First, congratulations on your new piano! It is going to bring you years of enjoyment.

New pianos need time to settle in. Usually, dealer preparation takes care of a lot of little "ills" that are standard with new pianos, but since you opted to have the piano delivered in the box, it is understandable that the process normally done "behind the scenes" is now playing out in your living room. DON'T WORRY. It will settle in and the tuning will stabilize.

That being said, the last few weeks in the Bay Area have been rather wild with vast humidity and temperature changes. Even in my showroom, with humidity control, we are noticing problems with tuning stability on some of our most expensive uprights in the last few days.

If I were you, I would call Music Exchange ( the dealer you purchased from) and ask them to have a technician check out the piano again. They are a very reputable dealer and I am sure they will send someone to examine the instrument.

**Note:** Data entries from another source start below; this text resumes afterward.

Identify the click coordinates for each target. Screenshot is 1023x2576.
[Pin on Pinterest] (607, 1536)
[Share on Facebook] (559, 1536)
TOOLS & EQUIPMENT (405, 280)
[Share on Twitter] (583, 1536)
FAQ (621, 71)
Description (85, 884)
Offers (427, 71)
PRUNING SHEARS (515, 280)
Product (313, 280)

As to the "two hour tuning:" Are you sure there wasn't a "pitch raise" involved? Sometimes, a tuner has to go through a piano more than once to get to the desired pitch and this involves more work than a simple tuning. Nobody can second guess the tuner or what he/she found when examining your piano. But if the technician was a PTG RPT Craftsman, you can be sure that the work done was necessary. That is why we always recommend checking the credentials of the technician.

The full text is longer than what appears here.